» **What the task asks**
Work out how many lines in the material below hold "header", then give only that number.

*** Begin section ***

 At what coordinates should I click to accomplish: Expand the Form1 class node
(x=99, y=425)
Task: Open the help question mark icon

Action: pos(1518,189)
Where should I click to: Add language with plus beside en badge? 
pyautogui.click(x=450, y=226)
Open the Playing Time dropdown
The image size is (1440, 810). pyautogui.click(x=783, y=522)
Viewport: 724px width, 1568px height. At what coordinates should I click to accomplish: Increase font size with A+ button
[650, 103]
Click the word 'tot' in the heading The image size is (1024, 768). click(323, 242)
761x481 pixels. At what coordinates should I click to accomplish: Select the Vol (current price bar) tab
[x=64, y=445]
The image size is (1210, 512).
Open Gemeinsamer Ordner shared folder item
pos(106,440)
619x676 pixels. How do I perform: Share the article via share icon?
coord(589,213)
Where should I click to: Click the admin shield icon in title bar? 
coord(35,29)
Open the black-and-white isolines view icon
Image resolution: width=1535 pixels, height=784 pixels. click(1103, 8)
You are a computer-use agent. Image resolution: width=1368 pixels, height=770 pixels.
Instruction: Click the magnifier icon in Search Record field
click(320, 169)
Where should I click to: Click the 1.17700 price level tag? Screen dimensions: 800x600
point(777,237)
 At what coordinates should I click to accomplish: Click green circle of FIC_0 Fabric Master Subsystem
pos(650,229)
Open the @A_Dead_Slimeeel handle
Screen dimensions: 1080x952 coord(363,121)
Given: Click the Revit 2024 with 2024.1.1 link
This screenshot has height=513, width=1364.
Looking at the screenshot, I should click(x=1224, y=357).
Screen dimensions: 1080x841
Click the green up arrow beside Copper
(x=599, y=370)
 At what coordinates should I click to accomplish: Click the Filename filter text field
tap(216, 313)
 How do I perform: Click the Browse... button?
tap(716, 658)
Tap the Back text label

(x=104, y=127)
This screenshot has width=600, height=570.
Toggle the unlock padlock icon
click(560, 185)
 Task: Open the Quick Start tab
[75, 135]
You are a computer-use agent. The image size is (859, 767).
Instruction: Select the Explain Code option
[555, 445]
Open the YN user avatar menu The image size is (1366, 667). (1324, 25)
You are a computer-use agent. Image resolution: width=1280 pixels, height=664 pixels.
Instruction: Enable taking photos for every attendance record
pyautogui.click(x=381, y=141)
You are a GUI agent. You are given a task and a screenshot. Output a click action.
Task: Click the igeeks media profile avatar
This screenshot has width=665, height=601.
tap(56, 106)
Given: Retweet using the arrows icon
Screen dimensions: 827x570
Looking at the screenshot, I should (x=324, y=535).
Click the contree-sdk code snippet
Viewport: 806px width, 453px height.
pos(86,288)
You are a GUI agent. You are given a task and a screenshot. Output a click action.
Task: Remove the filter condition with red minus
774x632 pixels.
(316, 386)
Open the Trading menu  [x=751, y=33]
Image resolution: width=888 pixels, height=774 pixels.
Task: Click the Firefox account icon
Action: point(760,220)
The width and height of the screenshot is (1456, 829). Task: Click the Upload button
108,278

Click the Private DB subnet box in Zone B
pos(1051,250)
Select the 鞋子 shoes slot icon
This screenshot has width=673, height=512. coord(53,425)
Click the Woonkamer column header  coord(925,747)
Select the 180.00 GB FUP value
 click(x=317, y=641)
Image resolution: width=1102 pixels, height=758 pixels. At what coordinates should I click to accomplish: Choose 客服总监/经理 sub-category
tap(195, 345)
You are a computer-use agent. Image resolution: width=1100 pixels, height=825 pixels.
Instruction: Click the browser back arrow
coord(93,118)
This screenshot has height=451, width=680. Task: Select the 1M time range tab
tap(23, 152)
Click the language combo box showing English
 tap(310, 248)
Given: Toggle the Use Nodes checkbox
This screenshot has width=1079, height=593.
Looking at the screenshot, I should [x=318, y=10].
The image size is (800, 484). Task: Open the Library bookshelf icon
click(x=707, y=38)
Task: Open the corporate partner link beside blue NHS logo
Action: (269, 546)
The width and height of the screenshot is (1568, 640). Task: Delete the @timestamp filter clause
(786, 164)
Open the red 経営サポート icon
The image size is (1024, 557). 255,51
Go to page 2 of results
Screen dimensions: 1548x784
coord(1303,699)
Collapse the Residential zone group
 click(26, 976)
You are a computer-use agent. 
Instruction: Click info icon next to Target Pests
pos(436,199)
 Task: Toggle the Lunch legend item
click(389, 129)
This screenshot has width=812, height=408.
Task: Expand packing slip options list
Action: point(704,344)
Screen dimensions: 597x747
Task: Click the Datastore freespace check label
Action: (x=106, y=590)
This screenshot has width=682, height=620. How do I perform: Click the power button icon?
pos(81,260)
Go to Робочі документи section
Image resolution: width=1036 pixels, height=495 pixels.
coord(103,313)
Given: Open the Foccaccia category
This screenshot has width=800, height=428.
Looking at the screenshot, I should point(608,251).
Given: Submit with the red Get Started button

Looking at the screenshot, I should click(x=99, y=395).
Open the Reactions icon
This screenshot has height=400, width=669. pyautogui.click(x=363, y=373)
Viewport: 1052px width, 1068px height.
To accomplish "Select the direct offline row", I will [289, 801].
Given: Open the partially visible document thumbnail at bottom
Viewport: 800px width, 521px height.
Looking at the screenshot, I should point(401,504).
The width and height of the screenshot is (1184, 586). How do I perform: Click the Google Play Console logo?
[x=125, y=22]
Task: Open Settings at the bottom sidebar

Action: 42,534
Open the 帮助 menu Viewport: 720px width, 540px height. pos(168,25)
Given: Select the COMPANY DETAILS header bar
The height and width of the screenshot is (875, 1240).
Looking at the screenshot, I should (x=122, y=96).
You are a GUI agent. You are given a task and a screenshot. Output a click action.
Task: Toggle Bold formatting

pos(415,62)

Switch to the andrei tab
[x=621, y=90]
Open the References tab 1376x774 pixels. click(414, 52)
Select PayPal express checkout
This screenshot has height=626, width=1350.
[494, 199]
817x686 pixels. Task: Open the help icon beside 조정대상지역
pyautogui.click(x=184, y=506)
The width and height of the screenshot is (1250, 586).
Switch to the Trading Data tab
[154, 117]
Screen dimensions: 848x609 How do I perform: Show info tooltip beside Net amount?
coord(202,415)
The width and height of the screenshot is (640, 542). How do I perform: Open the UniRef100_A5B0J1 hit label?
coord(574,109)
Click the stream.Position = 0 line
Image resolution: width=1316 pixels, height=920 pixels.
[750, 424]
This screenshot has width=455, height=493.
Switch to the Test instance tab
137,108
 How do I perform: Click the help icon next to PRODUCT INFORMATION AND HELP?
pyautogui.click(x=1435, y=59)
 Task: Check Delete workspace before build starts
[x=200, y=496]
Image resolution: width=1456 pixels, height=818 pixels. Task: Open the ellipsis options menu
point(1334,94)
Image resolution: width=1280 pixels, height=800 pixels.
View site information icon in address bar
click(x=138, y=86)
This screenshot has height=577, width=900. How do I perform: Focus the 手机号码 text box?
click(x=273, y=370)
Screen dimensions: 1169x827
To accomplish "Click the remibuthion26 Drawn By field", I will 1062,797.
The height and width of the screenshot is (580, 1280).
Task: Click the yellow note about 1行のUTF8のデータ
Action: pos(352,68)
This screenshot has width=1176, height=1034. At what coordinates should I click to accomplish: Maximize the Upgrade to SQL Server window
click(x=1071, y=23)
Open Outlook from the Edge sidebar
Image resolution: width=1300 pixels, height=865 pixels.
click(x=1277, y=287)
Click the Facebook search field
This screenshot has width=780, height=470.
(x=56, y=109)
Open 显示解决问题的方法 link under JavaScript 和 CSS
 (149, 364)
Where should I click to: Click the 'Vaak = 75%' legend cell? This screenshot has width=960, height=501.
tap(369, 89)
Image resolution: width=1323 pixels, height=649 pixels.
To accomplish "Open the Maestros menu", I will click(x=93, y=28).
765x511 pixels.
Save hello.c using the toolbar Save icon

*** End section ***

» **Answer to the problem**
2